Peter T. Breuer enbd@lists.community.tummy.com
Tue, 8 Jan 2002 16:13:16 +0100 (MET)


"A month of sundays ago Kuniyasu SUZAKI wrote:"
>  >>He's in trouble already here.  The TEST must succeed.  There is no point
>  >>in proceding until the test can be run.  Maybe he means that he
>  >>succeeded with a lolcalhost to localhost test, and then attempted local
>  >>to remote but didn't get anywahere.
>  >>
>  >>If that is the case he needs to make it clear and investigate.
> 
> Yes. The situation was caused by host machine.  It seemed that the

I'm afraid I don't uderstand that "yes". Do you mean that the "make
test" succeeds in localhost to localhost configuration? Please be very
exact. I must know.

After maketest succeeds in localhost to localhost configuration, you
must then get it to succeed in local to remote configuration. I am 99%
certain that you have it working in that configuration and that you are
reporting long-term, not short-term, errors, but I must be sure. So
please let me know.

> write request by "dd" seemed too heavy.  the client machine became

"Seems" is unfortunately not a word I can work with.
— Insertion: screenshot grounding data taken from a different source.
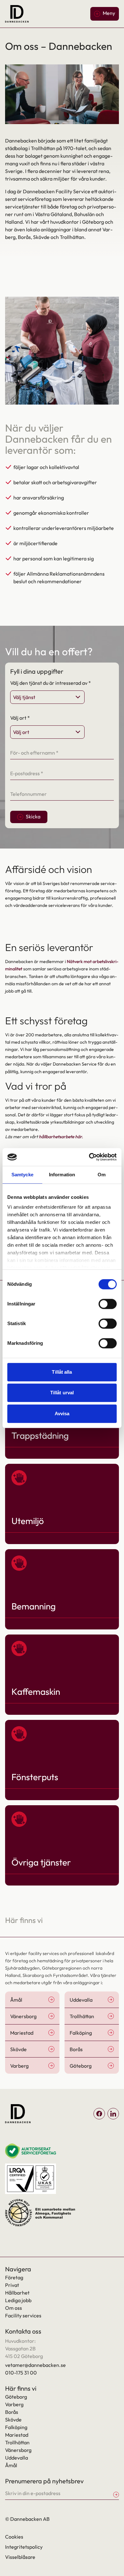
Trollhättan (17, 2442)
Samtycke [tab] (22, 1174)
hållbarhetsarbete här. (61, 1136)
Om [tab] (102, 1174)
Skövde (13, 2419)
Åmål (11, 2465)
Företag (14, 2277)
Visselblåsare (20, 2557)
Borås (11, 2411)
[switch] (108, 1304)
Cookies (14, 2536)
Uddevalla (16, 2457)
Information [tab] (62, 1174)
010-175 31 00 (21, 2372)
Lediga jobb (18, 2300)
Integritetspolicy (24, 2547)
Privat (12, 2285)
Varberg (14, 2404)
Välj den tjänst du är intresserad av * (50, 683)
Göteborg (16, 2396)
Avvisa (62, 1413)
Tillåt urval (62, 1392)
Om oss (13, 2307)
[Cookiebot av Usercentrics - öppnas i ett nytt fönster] (89, 1157)
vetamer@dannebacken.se (35, 2365)
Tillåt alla (62, 1372)
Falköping (16, 2427)
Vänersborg (18, 2450)
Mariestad (16, 2434)
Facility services (23, 2315)
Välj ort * (20, 718)
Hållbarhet (17, 2292)
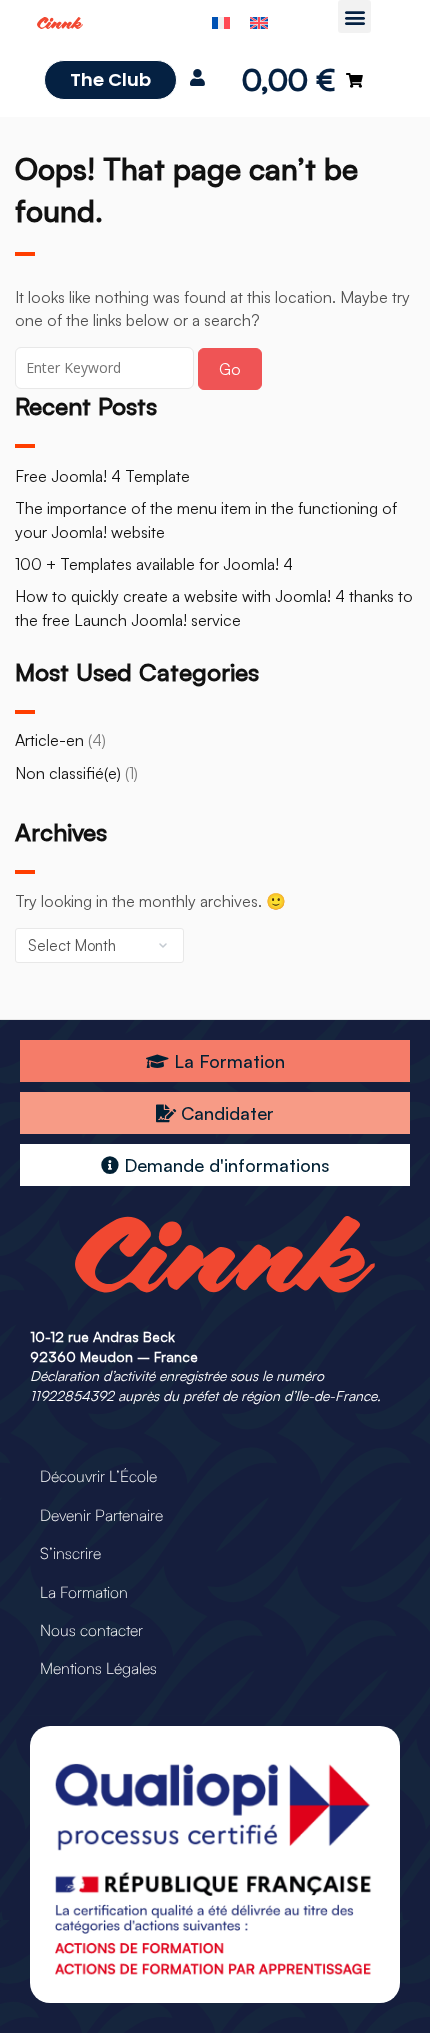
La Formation (84, 1592)
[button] (354, 16)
> overload and it hung up. 

"hung up" is also not a precisely defined term! Do you mean the network
became sluggish and tcp began to time out? Or do you mean that the
client machine locked solid - i.e. deadlocked or became stuck in some
internal kernel loop?

> Do we need to control the write request with timeout option (-t) or
> something?

You do not.  The situation you describe is an error situation that must
be resolved before you can do anything.  But in any case I am fairly
sure from your earlier reports that you are using the wrong version of
enbd for me to be able to help you.  You will need the latest version:
2.4.26a and 2.4.27pre1 for me to be able to compare notes.
^^^^^^^^^^^^^^^^^^^^^^

>  >>> What network cards are you using? I have had a whole load of similar
>  >>> problems with netgear fa311a cards which I've now pulled out of every
>  >>> machine I have - almost anything seems to be better than those cards
>  >>> which just drop packets.
>  >>
>  >>Interesting. But it should be covered up by tcp, surely?
> 
> We used 100M Ether NIC(3Com 3c905C Tornado). The performance measured
> by "netperf" was approximately 95 Mbps. It was nice but it was still
> narrow for "dd" write request.

I'm afraid I don't quite understand what you are telling me here! I think
you are saying that 95Mb/s is the limiting factor on dd perfermance?
I.e. the disks at either end are faster than 10MB/s in practice?


What kernel are you using?  What version of enbd?  What is the client
machine (#cpus, disks, ..)?

Peter